CMP OGM : un avant-goût de l'évolution institutionnelle

L’attitude du gouvernement après le rejet par l’Assemblée nationale, du projet de loi sur les OGM, montre le mépris dans lequel il tient le Parlement.
D’ailleurs, malgré l’insistance avec laquelle MM. Sarkozy, Fillon et Karoutchi, s’efforcent de présenter la réforme institutionnelle comme «un rééquilibrage des pouvoirs des parlements», ils n’arrivent pas à convaincre !
En réalité, le projet confirme le renforcement du présidentialisme, l’affaiblissement du débat législatif, la mise à mal du pluralisme.

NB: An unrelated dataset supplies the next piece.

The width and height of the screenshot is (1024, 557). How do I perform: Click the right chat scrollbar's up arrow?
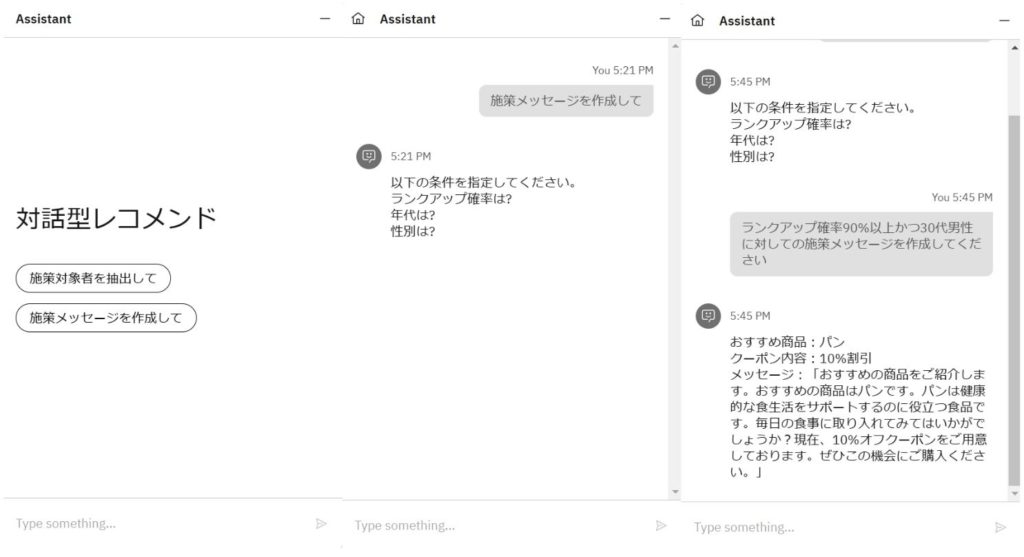(x=1014, y=48)
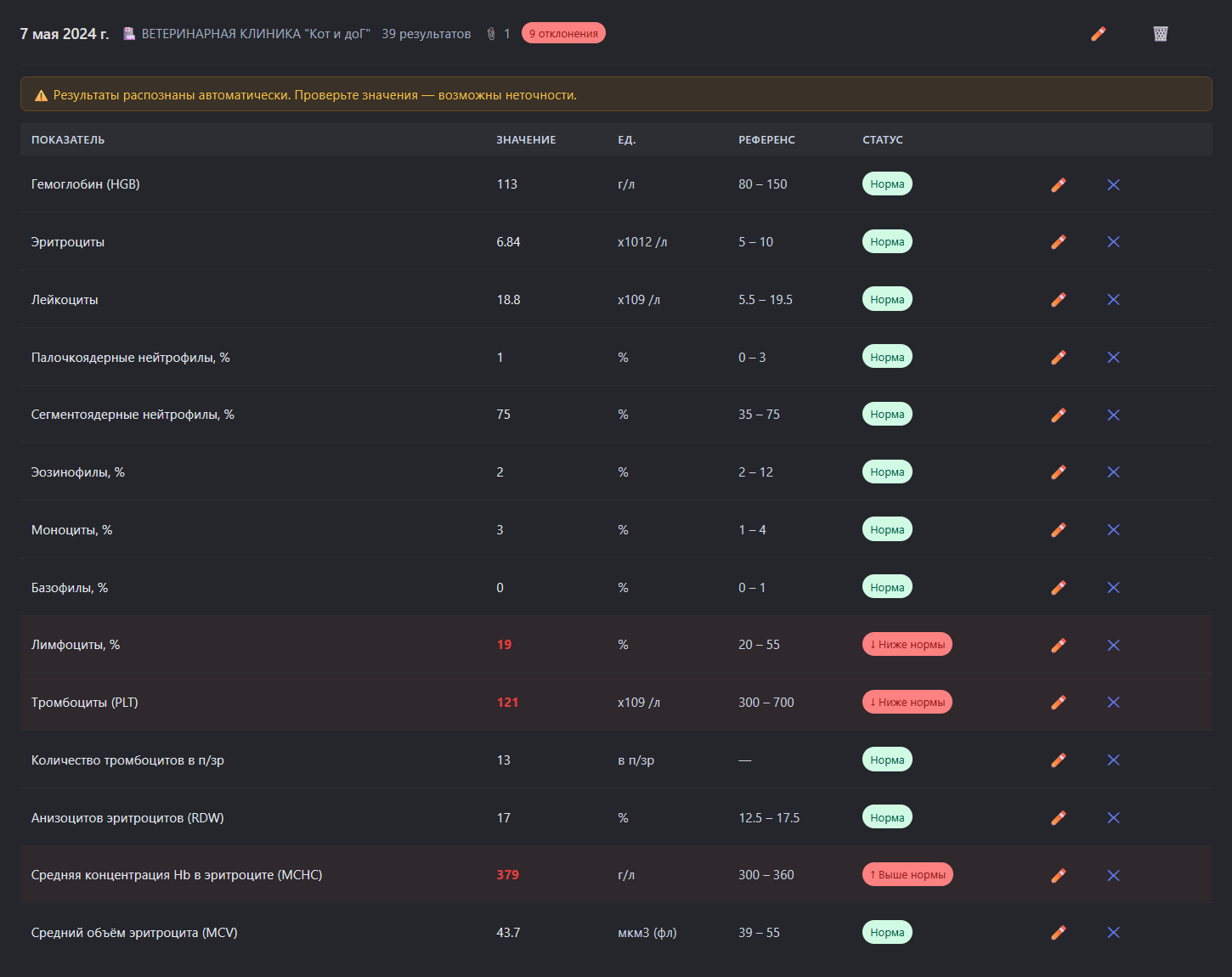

Cette réforme passe mal : la commission des Affaires étrangères de l’Assemblée nationale réunie pour avis, a rejeté ce matin la réforme constitutionnelle.
La majorité de la Commission des Lois navigue entre recherche du compromis et maintien des exigences présidentielles, à commencer par le discours du trône de Versailles.
La gauche doit voter contre un projet qui ne donne pas de réel pouvoir supplémentaire au Parlement et comporte même des articles en régression par rapport à la Constitution actuelle et aux préconisations du comité Balladur.
Les parlementaires communistes affirment qu’une seule voie démocratique pour une révision constitutionnelle s’ouvre aujourd’hui : ouverture d’un grand débat public, convocation d’une Assemblée Constituante et, enfin, décision du peuple par référendum.